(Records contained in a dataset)
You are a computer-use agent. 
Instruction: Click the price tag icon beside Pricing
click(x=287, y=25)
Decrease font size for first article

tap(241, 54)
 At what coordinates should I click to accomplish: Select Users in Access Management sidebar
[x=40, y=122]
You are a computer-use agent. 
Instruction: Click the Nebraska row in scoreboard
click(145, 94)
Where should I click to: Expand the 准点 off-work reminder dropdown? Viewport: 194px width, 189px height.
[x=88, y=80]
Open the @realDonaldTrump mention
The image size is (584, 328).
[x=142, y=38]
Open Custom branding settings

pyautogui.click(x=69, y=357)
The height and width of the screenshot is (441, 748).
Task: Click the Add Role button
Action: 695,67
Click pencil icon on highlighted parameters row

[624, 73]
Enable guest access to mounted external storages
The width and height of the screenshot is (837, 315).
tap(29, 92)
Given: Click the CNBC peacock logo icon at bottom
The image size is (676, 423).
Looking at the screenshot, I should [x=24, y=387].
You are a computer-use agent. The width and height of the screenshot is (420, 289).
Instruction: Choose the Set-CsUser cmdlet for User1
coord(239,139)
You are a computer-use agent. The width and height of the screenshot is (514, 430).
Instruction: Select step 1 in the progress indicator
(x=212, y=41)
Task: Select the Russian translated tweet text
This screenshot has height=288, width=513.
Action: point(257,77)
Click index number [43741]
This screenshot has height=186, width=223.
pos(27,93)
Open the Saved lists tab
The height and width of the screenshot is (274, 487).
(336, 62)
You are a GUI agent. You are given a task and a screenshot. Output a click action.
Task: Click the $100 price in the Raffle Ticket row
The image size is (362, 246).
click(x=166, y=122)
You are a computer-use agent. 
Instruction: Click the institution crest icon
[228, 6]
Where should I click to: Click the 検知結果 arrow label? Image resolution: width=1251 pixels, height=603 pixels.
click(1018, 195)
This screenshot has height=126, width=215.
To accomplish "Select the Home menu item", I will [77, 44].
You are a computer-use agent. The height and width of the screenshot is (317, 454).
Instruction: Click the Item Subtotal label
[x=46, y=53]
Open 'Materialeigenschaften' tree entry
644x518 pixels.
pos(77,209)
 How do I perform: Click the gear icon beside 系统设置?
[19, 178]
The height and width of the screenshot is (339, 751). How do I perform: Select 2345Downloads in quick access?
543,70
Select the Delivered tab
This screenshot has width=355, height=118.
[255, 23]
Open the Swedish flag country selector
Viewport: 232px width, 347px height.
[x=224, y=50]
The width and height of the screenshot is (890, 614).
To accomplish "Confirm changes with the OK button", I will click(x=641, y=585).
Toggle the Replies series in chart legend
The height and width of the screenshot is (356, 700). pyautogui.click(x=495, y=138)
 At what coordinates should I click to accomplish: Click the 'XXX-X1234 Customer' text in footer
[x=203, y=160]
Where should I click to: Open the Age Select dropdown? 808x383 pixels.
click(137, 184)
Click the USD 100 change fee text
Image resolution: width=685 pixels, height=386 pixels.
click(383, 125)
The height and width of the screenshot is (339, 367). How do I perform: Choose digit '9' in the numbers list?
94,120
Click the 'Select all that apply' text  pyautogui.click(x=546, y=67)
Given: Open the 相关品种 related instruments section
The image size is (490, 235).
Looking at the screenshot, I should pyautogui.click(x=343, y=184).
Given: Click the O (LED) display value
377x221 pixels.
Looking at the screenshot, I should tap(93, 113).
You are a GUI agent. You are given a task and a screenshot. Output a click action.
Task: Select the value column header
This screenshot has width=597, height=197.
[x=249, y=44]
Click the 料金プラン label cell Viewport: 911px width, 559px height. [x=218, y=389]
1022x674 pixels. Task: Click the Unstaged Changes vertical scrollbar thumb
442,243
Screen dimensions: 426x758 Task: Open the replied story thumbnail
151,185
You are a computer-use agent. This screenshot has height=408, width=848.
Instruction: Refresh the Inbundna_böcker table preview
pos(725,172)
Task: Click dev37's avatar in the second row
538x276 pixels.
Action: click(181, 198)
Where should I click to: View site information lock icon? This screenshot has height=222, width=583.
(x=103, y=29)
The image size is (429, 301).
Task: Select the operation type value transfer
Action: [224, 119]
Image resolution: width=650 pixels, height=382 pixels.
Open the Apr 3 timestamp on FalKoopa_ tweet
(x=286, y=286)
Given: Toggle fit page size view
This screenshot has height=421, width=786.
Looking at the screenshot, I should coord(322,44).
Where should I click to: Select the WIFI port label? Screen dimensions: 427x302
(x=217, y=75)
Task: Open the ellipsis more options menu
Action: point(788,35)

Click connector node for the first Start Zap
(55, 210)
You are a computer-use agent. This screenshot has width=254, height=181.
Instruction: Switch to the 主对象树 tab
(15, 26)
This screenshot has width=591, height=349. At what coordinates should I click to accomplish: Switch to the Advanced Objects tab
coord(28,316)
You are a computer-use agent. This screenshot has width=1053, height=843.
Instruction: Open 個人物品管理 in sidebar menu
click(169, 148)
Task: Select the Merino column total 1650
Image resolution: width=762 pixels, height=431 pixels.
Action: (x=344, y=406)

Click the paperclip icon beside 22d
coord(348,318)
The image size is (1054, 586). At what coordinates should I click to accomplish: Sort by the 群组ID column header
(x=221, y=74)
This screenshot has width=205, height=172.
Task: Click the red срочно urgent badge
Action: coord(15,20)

* _About this task_:
Report back each line of the entries that holds the string "agent".

* _Exercise output_:
You are a computer-use agent. 
You are a computer-use agent. 
You are a computer-use agent. The width and height of the screenshot is (420, 289).
You are a computer-use agent. The width and height of the screenshot is (514, 430).
You are a GUI agent. You are given a task and a screenshot. Output a click action.
You are a computer-use agent. 
You are a computer-use agent. The height and width of the screenshot is (317, 454).
You are a GUI agent. You are given a task and a screenshot. Output a click action.
You are a computer-use agent. This screenshot has height=408, width=848.
You are a computer-use agent. This screenshot has width=254, height=181.
You are a computer-use agent. This screenshot has width=1053, height=843.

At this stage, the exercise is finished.